Der Kandidat fügte sich seiner „Steinmeierisierung“
Auch den Schlusspunkt des Dramas erlebte Feldenkirchen aus der Nahdistanz, nach der historischen Wahlniederlage hielt Schulz weiter engen Kontakt zu dem Reporter. Der Journalist sollte seinen „menschlichen Weg an die Macht“ protokollieren, den Versuch, als Politiker ehrlich, authentisch, trotzdem erfolgreich zu sein, das war ursprünglich die Idee. Trotz seines Scheiterns – an den Realitäten des Politikbetriebes ebenso wie an den eigenen Ansprüchen – blieb Schulz diesem Grundgedanken treu, ließ Feldenkirchen auch teilhaben an der finalen Erkenntnis, „dass der reine, aufrichtige Weg zwar in die Herzen vieler Menschen führt, aber keineswegs an die Macht.“
Wie viel Schwäche, wie viel Zweifel, wie viel Sensibilität, wie viel Transparenz darf sich ein Politiker heute leisten? Sind es nicht vor allem Kaltschnäuzigkeit und Selbstinszenierung, die letztendlich zum Erfolg an der Wahlurne verhelfen? Feldenkirchens Buch hat das Zeug, eine Debatte zu eröffnen – über das Selbstverständnis von Politikern ebenso wie das von Journalisten und Wählern.
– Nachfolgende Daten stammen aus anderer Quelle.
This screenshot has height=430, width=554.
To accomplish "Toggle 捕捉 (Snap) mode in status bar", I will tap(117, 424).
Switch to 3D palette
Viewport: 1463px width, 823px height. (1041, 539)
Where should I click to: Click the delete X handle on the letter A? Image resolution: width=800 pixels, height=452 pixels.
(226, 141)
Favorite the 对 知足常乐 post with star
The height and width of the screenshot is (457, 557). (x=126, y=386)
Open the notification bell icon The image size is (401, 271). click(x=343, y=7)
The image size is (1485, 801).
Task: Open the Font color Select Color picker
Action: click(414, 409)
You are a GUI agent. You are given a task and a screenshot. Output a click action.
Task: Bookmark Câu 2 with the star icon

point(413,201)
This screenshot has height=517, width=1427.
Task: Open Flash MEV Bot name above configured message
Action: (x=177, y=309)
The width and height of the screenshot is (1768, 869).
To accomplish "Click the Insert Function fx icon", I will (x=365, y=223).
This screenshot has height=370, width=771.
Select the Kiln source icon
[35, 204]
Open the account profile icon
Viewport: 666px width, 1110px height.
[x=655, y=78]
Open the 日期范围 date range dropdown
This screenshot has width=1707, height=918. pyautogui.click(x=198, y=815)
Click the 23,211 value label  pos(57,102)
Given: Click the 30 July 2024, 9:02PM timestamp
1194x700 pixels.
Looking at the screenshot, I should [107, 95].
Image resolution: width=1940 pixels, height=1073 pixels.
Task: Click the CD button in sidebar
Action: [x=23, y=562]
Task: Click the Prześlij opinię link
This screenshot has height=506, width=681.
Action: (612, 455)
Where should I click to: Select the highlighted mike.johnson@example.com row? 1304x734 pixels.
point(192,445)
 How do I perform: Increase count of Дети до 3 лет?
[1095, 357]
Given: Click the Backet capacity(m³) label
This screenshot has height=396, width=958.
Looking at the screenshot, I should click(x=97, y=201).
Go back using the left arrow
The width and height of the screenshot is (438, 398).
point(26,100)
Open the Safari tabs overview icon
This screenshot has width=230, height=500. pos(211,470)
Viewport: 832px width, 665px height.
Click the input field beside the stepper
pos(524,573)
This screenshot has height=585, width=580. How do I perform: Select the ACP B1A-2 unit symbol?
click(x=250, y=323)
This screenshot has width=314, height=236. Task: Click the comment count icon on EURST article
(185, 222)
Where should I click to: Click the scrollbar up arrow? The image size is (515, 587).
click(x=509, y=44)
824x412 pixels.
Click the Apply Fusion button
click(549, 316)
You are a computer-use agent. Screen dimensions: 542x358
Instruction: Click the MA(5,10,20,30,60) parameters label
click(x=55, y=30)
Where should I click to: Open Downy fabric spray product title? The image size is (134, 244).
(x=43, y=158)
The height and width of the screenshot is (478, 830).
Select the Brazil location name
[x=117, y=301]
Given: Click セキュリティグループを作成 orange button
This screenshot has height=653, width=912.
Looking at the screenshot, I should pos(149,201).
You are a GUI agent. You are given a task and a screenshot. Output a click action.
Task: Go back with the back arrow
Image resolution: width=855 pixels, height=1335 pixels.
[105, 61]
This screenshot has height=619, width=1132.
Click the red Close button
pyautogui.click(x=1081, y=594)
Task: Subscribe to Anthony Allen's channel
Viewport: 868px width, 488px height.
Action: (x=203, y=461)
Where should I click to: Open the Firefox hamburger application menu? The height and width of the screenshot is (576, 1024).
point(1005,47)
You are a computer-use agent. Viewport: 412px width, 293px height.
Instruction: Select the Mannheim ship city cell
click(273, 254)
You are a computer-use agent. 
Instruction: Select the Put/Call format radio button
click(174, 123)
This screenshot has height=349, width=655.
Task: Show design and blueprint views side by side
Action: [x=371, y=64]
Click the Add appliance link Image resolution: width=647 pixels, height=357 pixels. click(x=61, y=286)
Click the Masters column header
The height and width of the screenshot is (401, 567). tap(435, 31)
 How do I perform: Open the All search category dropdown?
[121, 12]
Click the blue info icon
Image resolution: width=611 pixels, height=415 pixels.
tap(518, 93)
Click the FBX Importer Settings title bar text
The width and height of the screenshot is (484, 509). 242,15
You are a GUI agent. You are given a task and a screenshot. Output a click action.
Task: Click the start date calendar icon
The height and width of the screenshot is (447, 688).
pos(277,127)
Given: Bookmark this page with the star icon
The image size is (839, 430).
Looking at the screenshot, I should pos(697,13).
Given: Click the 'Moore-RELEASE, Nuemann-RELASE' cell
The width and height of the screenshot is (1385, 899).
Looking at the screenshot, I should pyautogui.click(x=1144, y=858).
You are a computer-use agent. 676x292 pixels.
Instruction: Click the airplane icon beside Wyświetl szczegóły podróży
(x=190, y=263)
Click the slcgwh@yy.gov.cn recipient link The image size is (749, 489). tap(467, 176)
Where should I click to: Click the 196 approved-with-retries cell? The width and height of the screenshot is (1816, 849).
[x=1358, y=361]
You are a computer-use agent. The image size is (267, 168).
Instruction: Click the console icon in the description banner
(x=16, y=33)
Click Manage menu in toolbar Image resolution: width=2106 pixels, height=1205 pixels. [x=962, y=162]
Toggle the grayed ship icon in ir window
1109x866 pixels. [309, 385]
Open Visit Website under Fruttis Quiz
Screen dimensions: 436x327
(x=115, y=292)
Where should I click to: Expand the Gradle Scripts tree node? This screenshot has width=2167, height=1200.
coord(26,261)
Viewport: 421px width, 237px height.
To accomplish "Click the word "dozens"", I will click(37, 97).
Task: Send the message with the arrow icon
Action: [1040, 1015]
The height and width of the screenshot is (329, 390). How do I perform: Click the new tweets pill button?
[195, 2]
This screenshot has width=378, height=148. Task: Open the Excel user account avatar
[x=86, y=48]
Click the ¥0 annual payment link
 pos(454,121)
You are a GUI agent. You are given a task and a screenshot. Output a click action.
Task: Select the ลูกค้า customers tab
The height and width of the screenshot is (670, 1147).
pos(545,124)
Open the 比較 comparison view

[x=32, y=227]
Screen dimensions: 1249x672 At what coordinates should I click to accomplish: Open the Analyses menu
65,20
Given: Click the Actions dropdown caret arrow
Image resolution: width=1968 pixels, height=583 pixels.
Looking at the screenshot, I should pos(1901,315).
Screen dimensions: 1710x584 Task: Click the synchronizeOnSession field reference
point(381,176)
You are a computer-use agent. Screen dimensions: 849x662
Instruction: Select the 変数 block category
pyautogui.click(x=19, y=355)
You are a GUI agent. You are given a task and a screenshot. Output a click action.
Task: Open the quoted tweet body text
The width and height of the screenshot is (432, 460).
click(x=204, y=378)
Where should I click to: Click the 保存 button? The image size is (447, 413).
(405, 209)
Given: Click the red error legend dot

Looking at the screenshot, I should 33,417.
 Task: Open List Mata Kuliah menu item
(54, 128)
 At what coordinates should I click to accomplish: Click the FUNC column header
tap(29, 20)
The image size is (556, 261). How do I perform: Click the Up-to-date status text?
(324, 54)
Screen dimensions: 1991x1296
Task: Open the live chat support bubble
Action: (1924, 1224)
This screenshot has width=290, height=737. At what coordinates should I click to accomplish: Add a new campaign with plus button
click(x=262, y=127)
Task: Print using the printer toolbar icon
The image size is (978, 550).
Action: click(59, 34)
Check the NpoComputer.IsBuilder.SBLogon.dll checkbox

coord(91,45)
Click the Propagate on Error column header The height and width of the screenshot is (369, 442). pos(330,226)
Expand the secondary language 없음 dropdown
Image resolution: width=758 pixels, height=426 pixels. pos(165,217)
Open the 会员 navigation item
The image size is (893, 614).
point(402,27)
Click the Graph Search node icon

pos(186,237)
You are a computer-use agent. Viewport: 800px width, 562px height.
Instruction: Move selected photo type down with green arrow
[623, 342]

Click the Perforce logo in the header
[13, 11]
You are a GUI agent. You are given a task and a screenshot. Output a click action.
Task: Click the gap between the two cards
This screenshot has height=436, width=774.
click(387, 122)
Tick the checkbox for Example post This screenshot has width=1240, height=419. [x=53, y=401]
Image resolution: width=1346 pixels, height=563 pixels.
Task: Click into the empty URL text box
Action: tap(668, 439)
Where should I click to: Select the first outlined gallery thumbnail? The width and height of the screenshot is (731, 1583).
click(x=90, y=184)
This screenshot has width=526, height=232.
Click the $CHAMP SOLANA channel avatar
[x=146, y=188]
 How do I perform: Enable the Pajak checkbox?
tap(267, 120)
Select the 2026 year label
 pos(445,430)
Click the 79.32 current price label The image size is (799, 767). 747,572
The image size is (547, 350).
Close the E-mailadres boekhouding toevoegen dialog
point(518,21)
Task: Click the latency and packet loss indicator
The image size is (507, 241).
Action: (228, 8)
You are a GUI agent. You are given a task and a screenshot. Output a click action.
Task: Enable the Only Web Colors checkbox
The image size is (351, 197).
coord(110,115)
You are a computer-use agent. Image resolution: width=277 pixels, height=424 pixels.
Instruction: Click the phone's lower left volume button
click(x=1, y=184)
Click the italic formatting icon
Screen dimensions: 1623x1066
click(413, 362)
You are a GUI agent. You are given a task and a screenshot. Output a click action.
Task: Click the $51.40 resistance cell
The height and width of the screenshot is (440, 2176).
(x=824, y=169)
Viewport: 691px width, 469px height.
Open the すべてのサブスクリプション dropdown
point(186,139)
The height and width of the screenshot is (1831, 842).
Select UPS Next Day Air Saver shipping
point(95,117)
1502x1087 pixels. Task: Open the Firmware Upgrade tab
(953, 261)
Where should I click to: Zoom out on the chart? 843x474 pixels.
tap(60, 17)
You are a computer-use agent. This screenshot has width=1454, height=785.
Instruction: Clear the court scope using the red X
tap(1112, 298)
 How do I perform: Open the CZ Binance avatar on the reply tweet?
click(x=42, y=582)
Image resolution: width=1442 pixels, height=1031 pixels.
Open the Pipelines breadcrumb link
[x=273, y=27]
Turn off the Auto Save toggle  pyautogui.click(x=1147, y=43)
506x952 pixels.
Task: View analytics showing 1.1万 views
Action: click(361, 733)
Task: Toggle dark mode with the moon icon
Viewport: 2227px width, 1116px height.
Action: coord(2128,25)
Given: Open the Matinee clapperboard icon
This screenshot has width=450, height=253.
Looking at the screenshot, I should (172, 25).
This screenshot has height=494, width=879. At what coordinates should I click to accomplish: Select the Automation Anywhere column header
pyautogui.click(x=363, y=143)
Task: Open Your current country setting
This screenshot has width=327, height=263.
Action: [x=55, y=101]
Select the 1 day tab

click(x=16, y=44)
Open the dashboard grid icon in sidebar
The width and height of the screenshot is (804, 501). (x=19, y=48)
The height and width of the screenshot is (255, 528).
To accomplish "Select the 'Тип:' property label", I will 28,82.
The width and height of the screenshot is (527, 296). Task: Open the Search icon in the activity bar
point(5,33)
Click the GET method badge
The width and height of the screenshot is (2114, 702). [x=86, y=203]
Als Schulz für die SPD antrat, wollte er sich nicht verbiegen lassen – tat es dann aber doch. „Der Prozess der inhaltlichen Steinmeierisierung des Kandidaten“, so drückt es Feldenkirchen aus, verwischte den Eindruck, Schulz könne eine echte linke Alternative zu Angela Merkel sein. Die Berater glätteten seine Manuskripte, schärften ihm ständig ein, den politischen Gegner nur ja nicht zu heftig zu attackieren. Eine „fast schon panische Angst vor Zuspitzung und der fehlende Mut zum Risiko“, diese Konstanten hätten sich fatal auf die SPD-Kampagne ausgewirkt. Schulz selbst spürte das, kämpfte aber nicht energisch genug gegen die „Kaputtberatung“ an und erkannte zu spät die Kardinalfehler der Wahlkampfstrategen: Nicht als erfahrenen europäischen Staatsmann, wie es sich anbot, schickten sie ihn ins Rennen, sondern als Bürgermeister a. D. von Würselen – und ließen ihn dabei auch noch aussehen wie einen Bürokraten anstatt ihm zu erlauben, seine Stärken im zwischenmenschlichen Kontakt auszuspielen.
Tiefere Ursache für die Fehlsteuerung des Kandidaten Schulz, da ist sich Feldenkirchen sicher, sei eine fast schon manische Fixierung auf Umfragen und Medienberichte. Auf ihn wirkten Schulz und sein Team „wie Getriebene“, die sich ihren Kurs von Demoskopen und Journalisten diktieren ließen.“ Genau dieses Verhaltensmuster hatte schon „Welt“-Reporter Robin Alexander bei Angela Merkel und anderen Spitzenpolitikern während der Flüchtlingskrise beobachtet und in seinem Bestseller „Die Getriebenen“ geschildert.
Feldenkirchen geht jetzt noch einen Schritt weiter, indem er der eigenen Zunft die gleiche Fixierung auf Umfragen sowie eine damit einhergehende „Infantilisierung der Politikbetrachtung“ vorwirft: Die meisten Journalisten begnügten sich damit, nur noch die Performance von Politkern zu kommentieren anstatt mit eigenen Gedanken den politischen Diskurs zu befeuern.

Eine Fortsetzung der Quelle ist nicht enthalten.